Does External Monitor Slow Down Laptop? We Tested It


Having an extra monitor can be very handful, especially if you use your laptop for work. You can do one task on a laptop screen and do web browsing on your external monitor. For instance, I’m using a laptop screen for writing and a 27-inch monitor for research (web-browsing, watching Youtube videos, etc.)

However, will connect an external monitor slows down your laptop?

After some testing and research, I came to the following conclusion:

Whether or not an external monitor slows down a laptop depends on how you use the monitor. For instance, it will not slow down your laptop if you mirror the screen. On the other side, it can slow down a laptop if a monitor is used as a separate screen.

Ok, you have a nice short answer, but there is so much more to this. Keep reading and find out whether or not it is a good idea to connect a monitor to your laptop and how it ACTUALLY affects the laptop’s performance.

Let’s dive in!

Is it bad to connect a laptop to the monitor?

Let’s start with safety first. Many people are wondering about the idea of connecting a monitor to their laptop. But should they be?

Connecting a laptop to the monitor is not bad because monitors are independently powered. Instead, they just pass the video signal. Also, modern laptops are designed to run with several external monitors. The only risk of damage is if the monitor has some electrical problem.

Note that the manufacturer would not have equipped a laptop with some type of video port for nothing. It obviously serves its purpose. Also, video out ports are designed for full-time use and will not induce damage under standard conditions. If connecting a monitor to laptops would produce some kind of damage, the shops would be full of damaged laptops to be repaired at the manufacturer’s expense if still in warranty.

Moving on.

Does connecting a monitor affect laptop performance?

Now let’s see whether connecting an external monitor affects the laptop’s performance. We will first start with the overall performance. For instance, does it slow down your laptop overall?

* Data block:
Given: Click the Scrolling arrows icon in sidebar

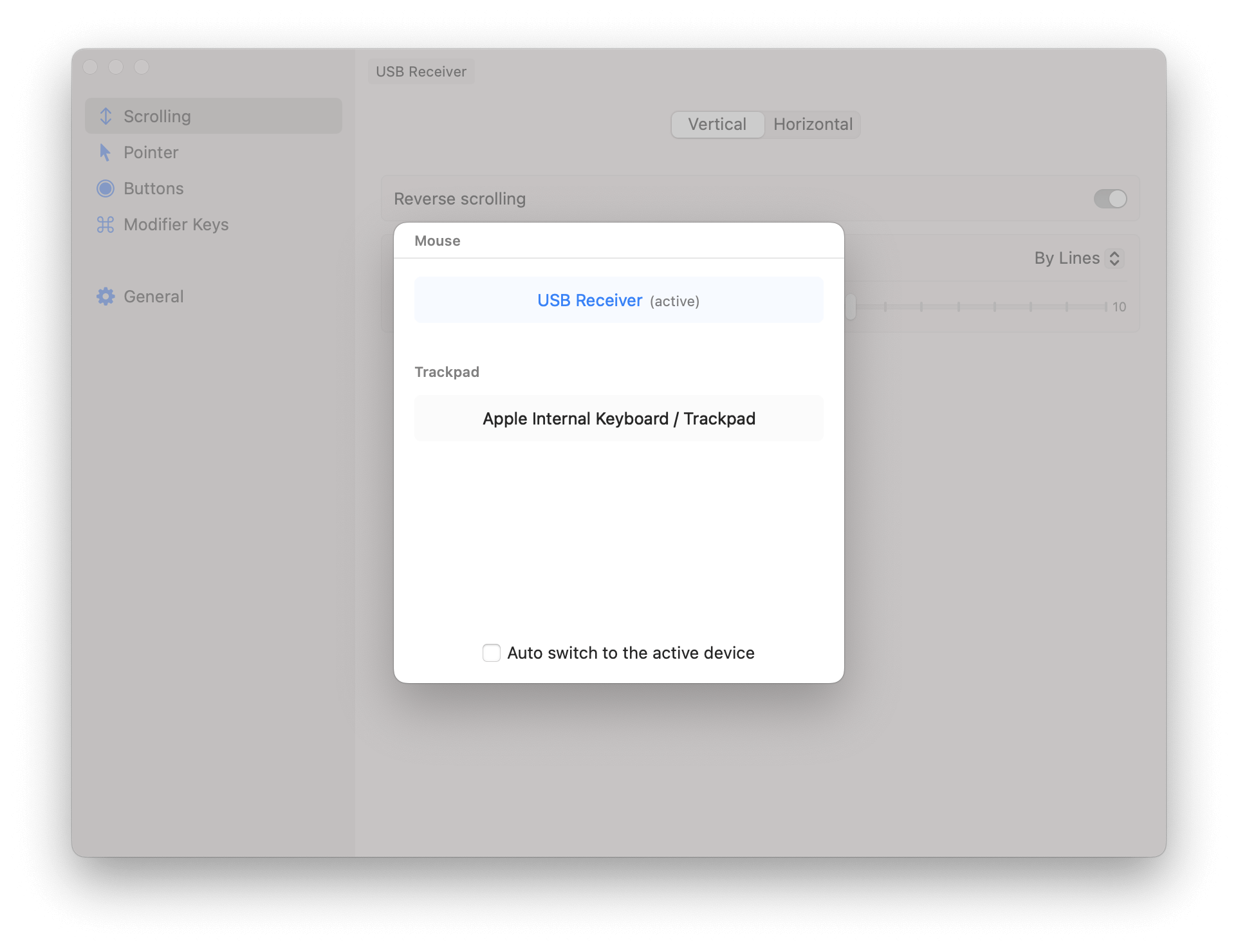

* Given instruction: Continue the article on whether an external monitor slows down a laptop, picking up right after its last sentence.

* Reply to the exercise:
External monitor effect on overall performance

Do you recall the parallel resistor configuration you learned at school?

Why does adding more resistors result in decreased total equivalent resistance?

It is because every resistor in parallel configuration has the same voltage. This means every resistor enjoys current the same way as if you configure each resistor in its own series circuit. This means adding more resistors in parallel means more current. More current in the same voltage means lower total equivalent resistance.

What does it have to do with monitors and laptops? Good question.

Connecting an HDMI cable to your laptop is just like adding more resistors to the parallel circuit since its inside works the same way. The output simply splits.

However, note that the current doesn’t split. The parallel circuits add more current to the new HDMI you’ve attached. This also means no power loss, and the system remained stable.

However, this only applies if you put your screen mode to Second Screen Only, which you plan to do, and Duplicate.

On the other hand, using the mode Extend does affect performance since the laptop has to render on both screens. In that case, it may result in some performance loss. 

Also, dont forget that screen resolution affects the laptop’s performance. That GPU will support the higher resolution. It will have to work a bit harder to do so. However, since most of the increased work will be going on in the GPU (as opposed to the laptop’s CPU) and at a rate that it can support anyway, you should not see any significant degradation in the performance of the laptop for anything else which might be going on.

However, note that the work involved in editing videos does not lie so much in what it takes to display them. It is CPU intensive in a way that does depend on the resolution of the video, but not on that of the monitor.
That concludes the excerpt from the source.